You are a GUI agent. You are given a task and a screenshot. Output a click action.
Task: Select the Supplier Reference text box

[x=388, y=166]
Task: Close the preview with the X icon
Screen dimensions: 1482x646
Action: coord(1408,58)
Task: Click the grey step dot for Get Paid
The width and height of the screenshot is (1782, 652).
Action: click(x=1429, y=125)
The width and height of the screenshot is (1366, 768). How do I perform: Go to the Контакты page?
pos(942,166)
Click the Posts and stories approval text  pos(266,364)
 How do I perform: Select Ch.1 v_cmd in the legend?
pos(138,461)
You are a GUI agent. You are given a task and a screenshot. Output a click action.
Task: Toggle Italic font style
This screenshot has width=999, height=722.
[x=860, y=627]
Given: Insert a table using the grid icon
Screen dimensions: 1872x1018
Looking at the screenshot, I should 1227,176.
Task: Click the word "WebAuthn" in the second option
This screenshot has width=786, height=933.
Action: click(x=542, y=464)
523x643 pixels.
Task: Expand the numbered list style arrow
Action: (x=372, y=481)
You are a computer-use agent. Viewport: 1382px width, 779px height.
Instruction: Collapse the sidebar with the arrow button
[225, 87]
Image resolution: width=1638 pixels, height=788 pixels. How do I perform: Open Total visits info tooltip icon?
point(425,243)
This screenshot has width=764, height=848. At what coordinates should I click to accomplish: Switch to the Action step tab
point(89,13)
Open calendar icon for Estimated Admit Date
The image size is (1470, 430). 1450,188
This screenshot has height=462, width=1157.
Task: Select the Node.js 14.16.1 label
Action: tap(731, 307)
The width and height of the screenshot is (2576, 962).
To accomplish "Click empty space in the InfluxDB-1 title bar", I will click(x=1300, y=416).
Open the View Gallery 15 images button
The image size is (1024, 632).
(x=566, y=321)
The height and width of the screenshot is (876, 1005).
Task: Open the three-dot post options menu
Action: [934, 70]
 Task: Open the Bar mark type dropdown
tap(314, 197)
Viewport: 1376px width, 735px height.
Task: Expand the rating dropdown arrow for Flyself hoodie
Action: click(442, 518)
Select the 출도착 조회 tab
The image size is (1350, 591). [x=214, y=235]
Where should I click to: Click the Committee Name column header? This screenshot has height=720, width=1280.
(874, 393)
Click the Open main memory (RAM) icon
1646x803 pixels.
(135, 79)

################

**Exercise prompt:** Once you find the line with "Click the Posts" above, print it and every line after it up to and including the line with "Given: Insert a table using the grid icon", exactly as written and nothing else.

**Response:**
Click the Posts and stories approval text  pos(266,364)
 How do I perform: Select Ch.1 v_cmd in the legend?
pos(138,461)
You are a GUI agent. You are given a task and a screenshot. Output a click action.
Task: Toggle Italic font style
This screenshot has width=999, height=722.
[x=860, y=627]
Given: Insert a table using the grid icon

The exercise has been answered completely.